TEXTE CITÉ:
-------------------------

Comme à son ordinaire, Xuan nous ramène à l’essentiel et à ceux qui trouvent dans la thèse des deux voir plus impérialismes qui s’affrontent une position de repli face à la débacle et à la révélation (à travers l’Ukraine, Gaza et à peu près toute la planète) de la catastrophe militarisée que représente l’hegemon et ses « alliés » (sic) il oppose la réalité de la pression insoutenable exercée par les USA . c’est un sujet sur lequel, il faudra sans cesse revenir tant idéologiquement l’imprégnation de ce « tous pareils » est forte et en fait conduit au fascisme…Xuan a également raison de dire que le débat ouvert par notre livre va bien au-delà de cette publication et comment de ce fait son rôle redouble celui au sein des communistes, de la gauche et de fait de la souveraineté française. (note de danielle Bleitrach pour histoireetsociete)

Nous avons vu que l’application de taxes de 40 % sur les marchandises transbordées par le Vietnam ont de lourdes conséquences sur les Investissements Directs Etrangers au Vietnam. Dans l’article suivant, le Vietnam invite les investissements de la Corée du sud et se propose aussi d’investir en Corée du sud.
Tous impérialistes !
Des groupes « marxistes-léninistes », voire des partis communistes, ont développé une certaine théorie de l’impérialisme contemporain. Puisque, disent-ils, dans « L’impérialisme stade suprême du capitalisme » l’exportation de capitaux devient importante par rapport à l’exportation de marchandises, et puisque c’est un trait significatif de l’impérialisme, alors tous les pays qui exportent des capitaux sont impérialistes. Ainsi, tout comme la Chine Populaire, les BRICS, etc. le Vietnam et la Corée du sud seraient aussi des pays « impérialistes ».
Revenons une centaine d’années en arrière. Dans ‘L’impérialisme stade suprême du capitalisme’, Lénine combat en particulier la théorie de Kautsky d’un « super-impérialisme » dominant tous les autres et mettant fin aux conflits entre eux. Nous voyons que l’actualité confirme la thèse de Lénine, puisque l’hégémonisme US ne réunit pas les pays impérialistes dominés en un seul mais les punit pour briser leur concurrence.

-------------------------

LISTE DES ENREGISTREMENTS:
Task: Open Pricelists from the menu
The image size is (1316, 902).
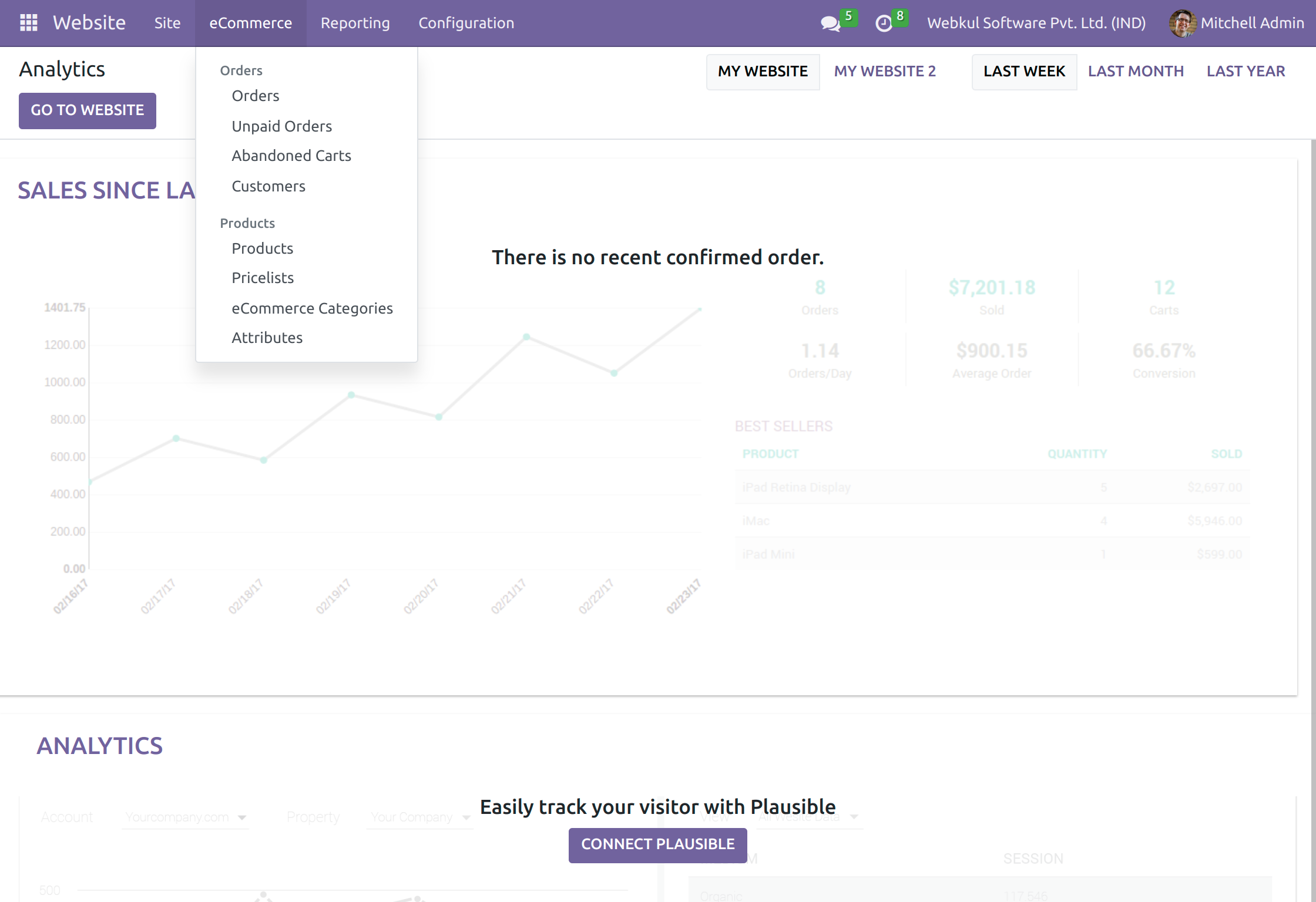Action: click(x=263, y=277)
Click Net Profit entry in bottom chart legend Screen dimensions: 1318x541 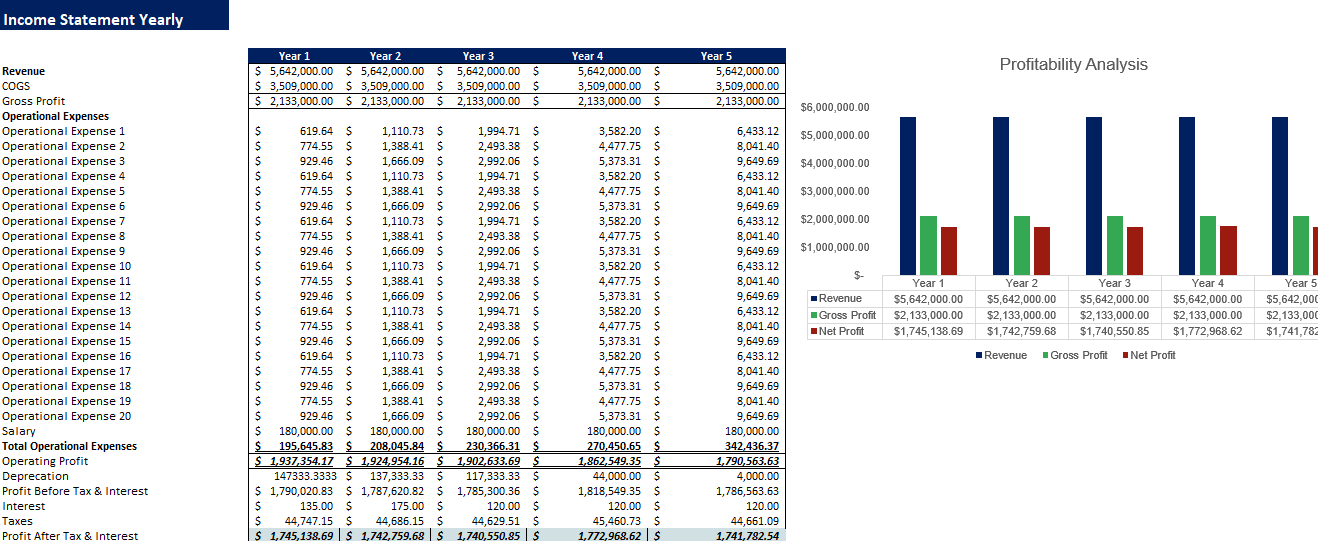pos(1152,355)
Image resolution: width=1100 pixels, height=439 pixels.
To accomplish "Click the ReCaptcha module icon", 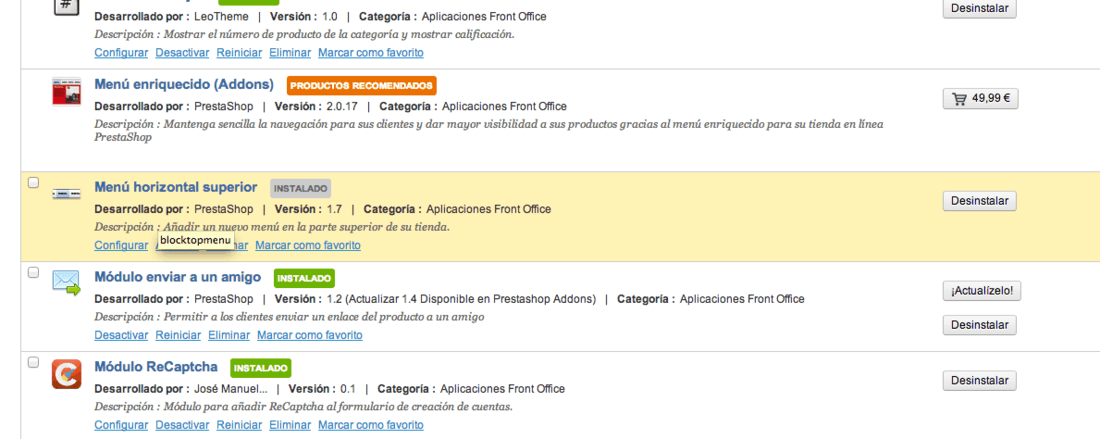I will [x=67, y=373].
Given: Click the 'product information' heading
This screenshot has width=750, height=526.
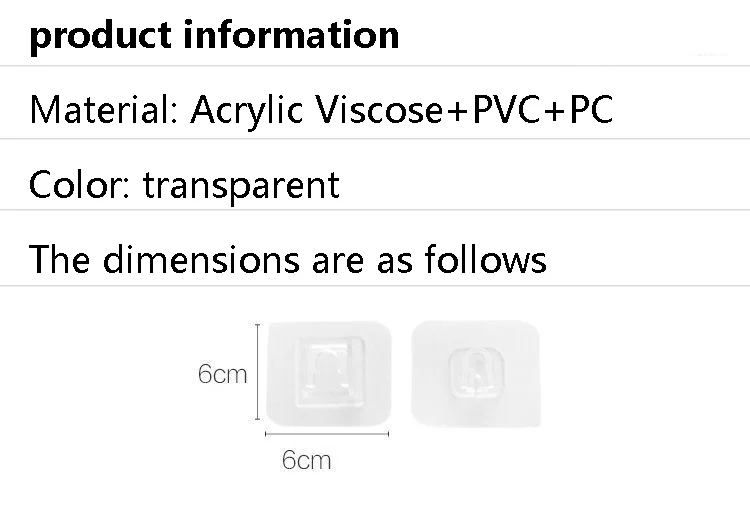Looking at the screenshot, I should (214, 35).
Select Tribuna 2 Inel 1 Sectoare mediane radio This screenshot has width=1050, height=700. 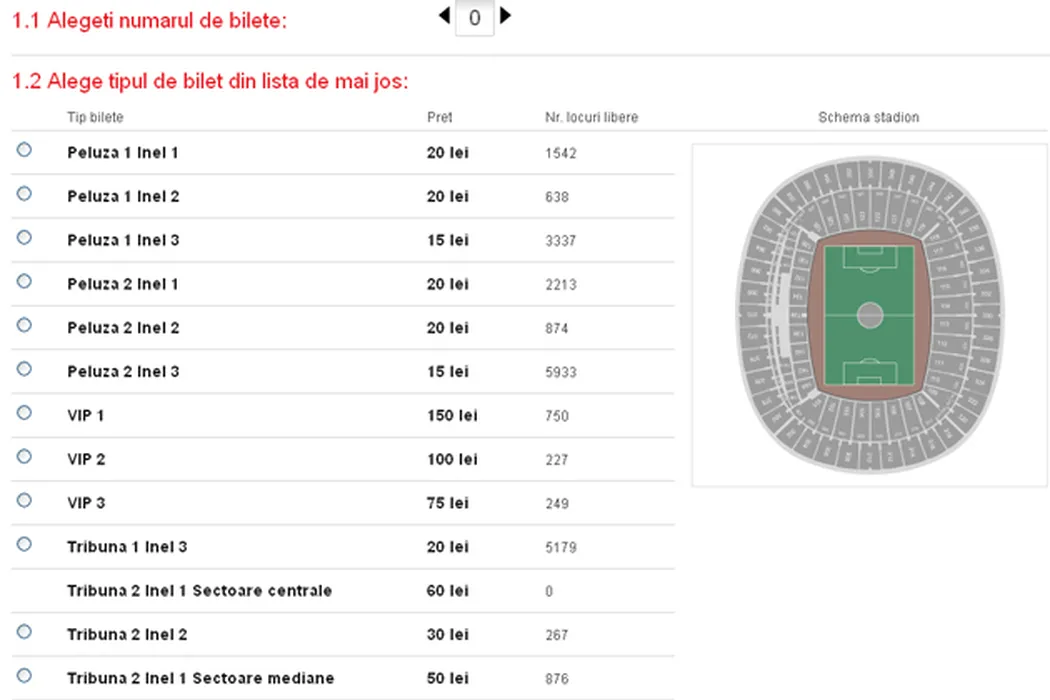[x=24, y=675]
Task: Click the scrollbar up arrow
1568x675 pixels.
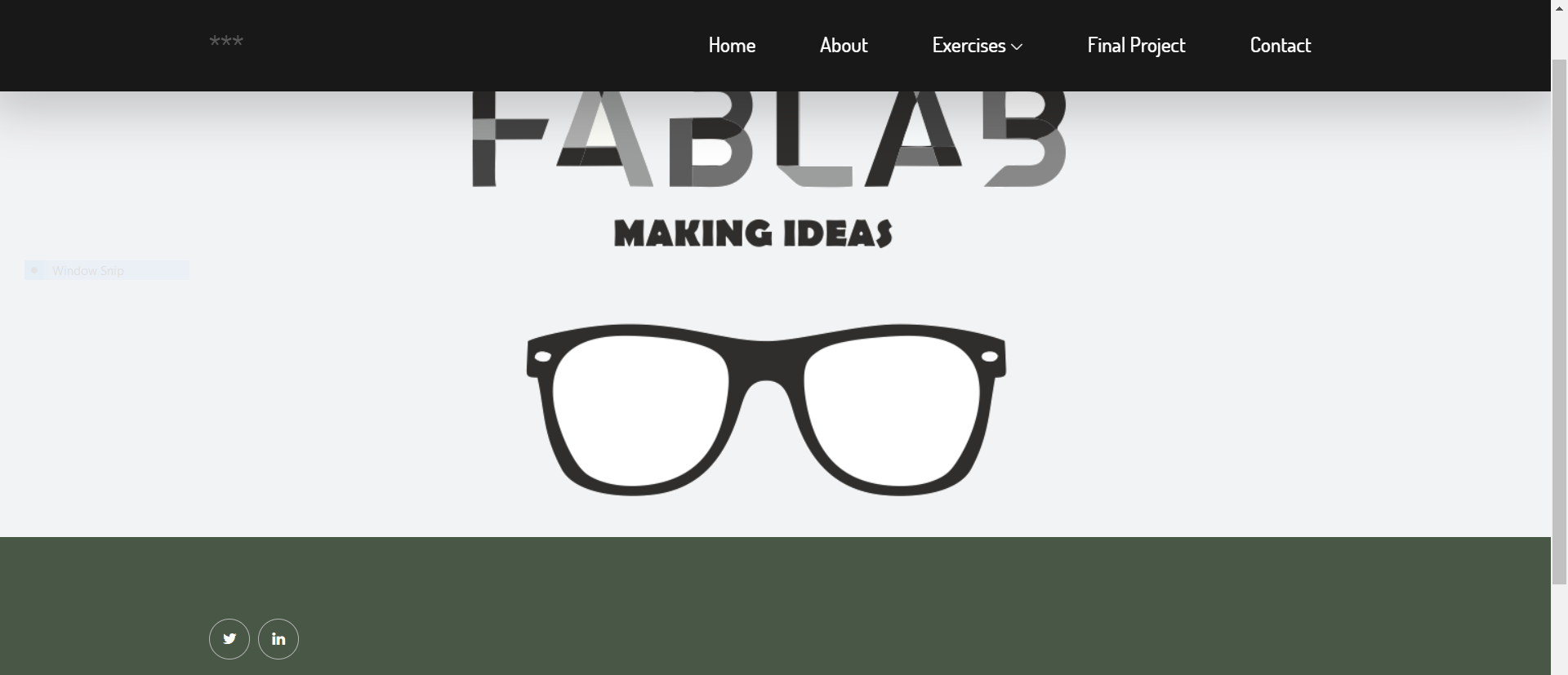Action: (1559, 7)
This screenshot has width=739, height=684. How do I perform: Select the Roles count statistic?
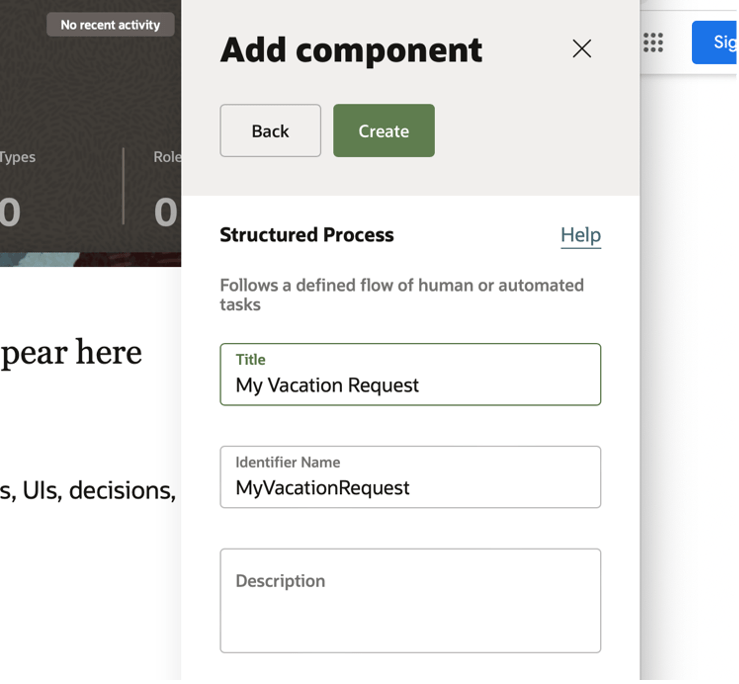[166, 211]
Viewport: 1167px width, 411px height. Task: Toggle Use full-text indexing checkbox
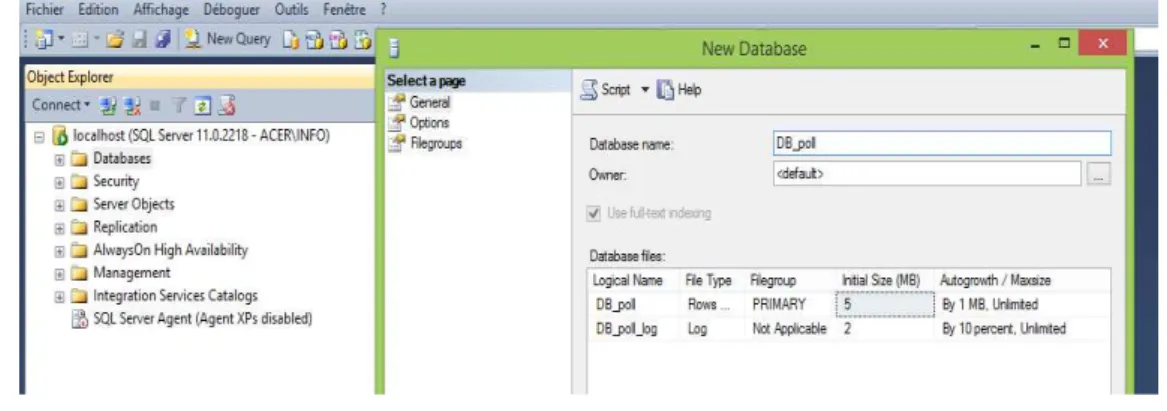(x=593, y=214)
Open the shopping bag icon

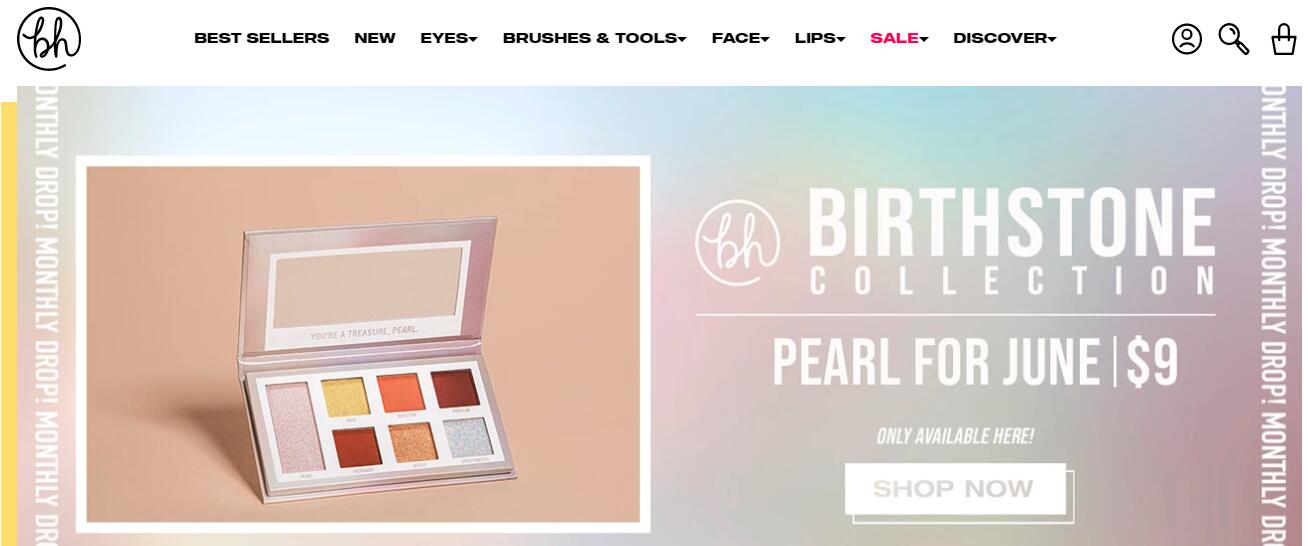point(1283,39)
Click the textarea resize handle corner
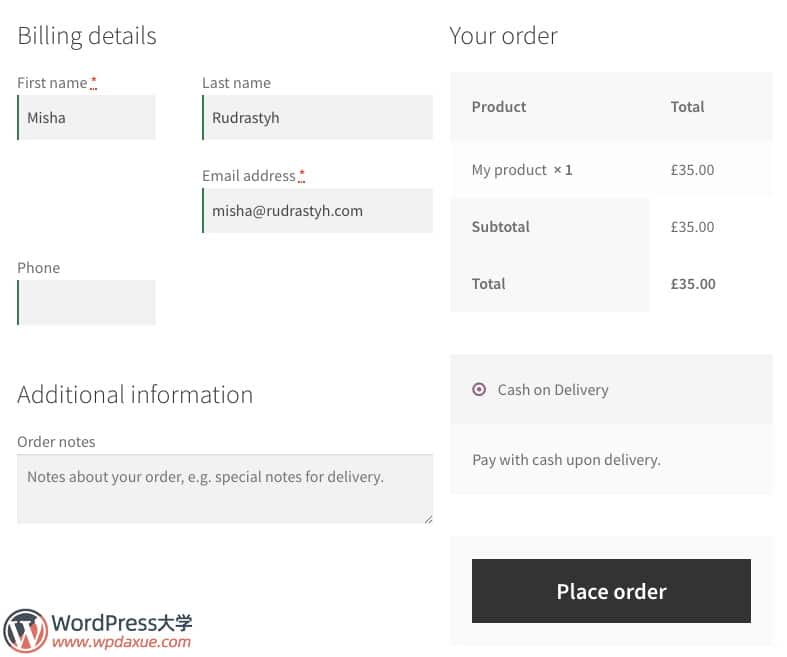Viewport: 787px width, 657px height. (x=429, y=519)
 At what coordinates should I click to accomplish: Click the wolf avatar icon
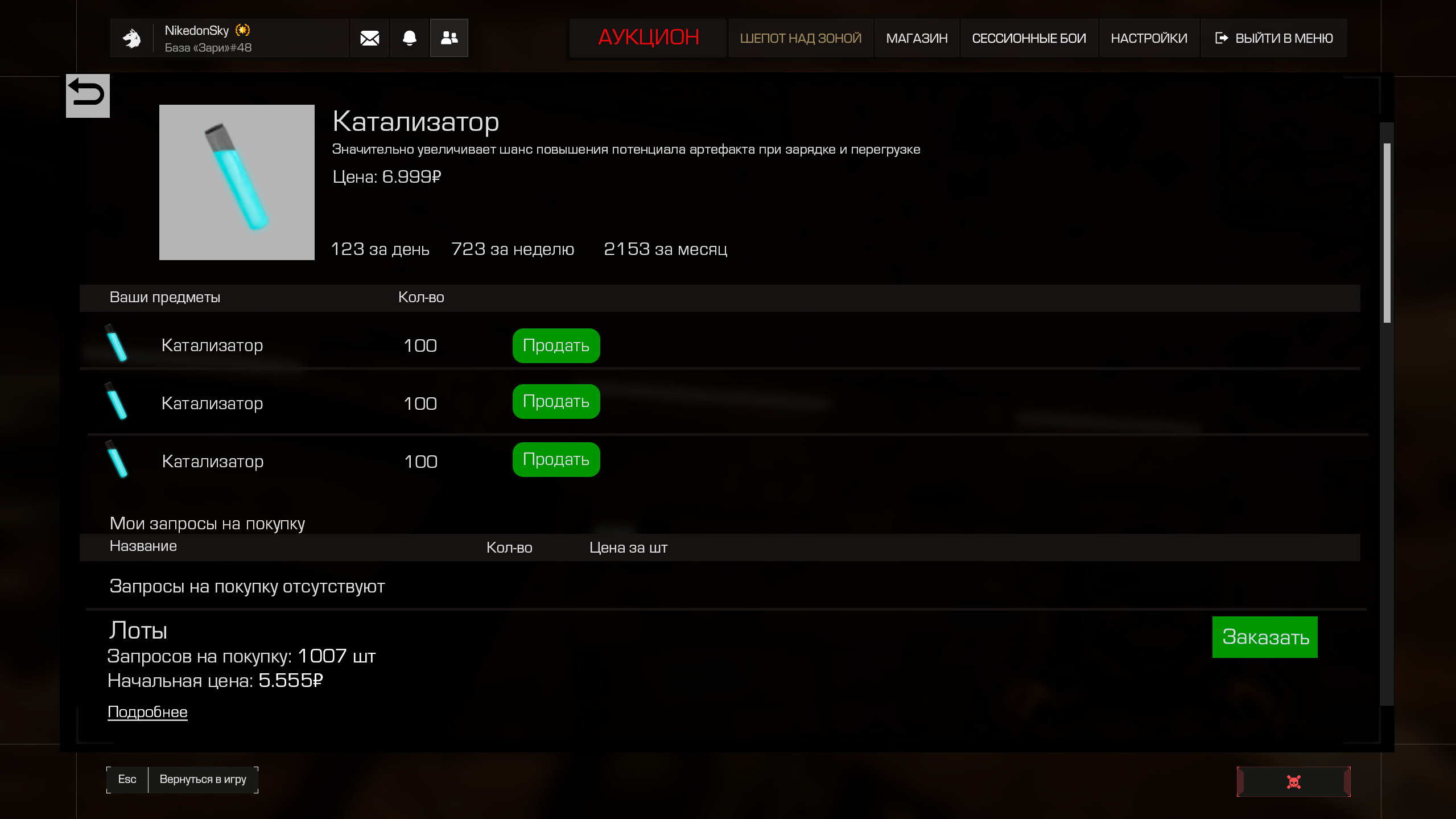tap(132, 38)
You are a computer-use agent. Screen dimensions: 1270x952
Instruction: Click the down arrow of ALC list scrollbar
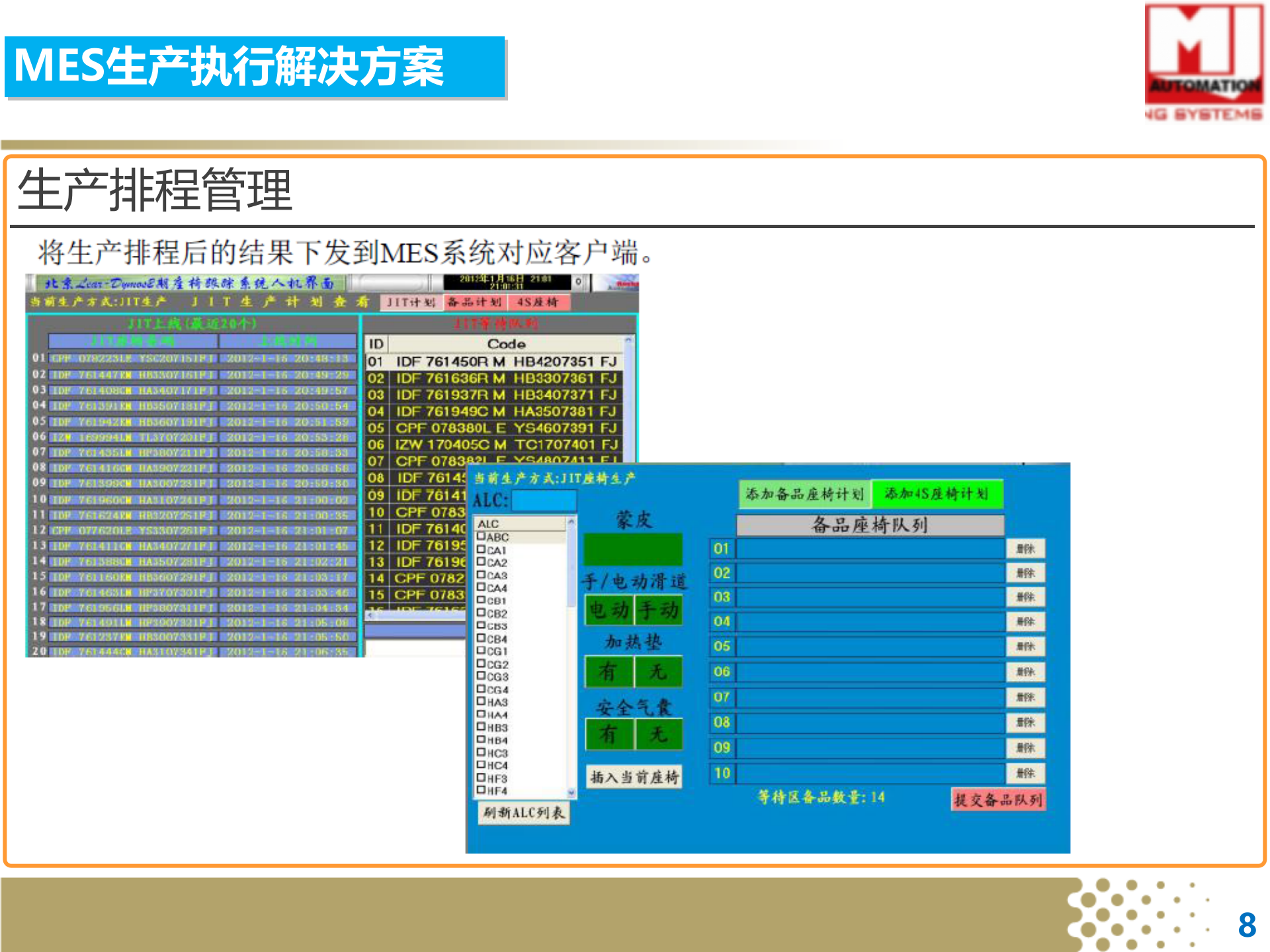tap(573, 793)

-------------------------

CONSIGNE:
Recopiez à l'identique le passage du texte sur l'impérialisme qui va de « Nous avons vu » à « Tous impérialistes ! ».

RÉPONSE ATTENDUE:
Nous avons vu que l’application de taxes de 40 % sur les marchandises transbordées par le Vietnam ont de lourdes conséquences sur les Investissements Directs Etrangers au Vietnam. Dans l’article suivant, le Vietnam invite les investissements de la Corée du sud et se propose aussi d’investir en Corée du sud.
Tous impérialistes !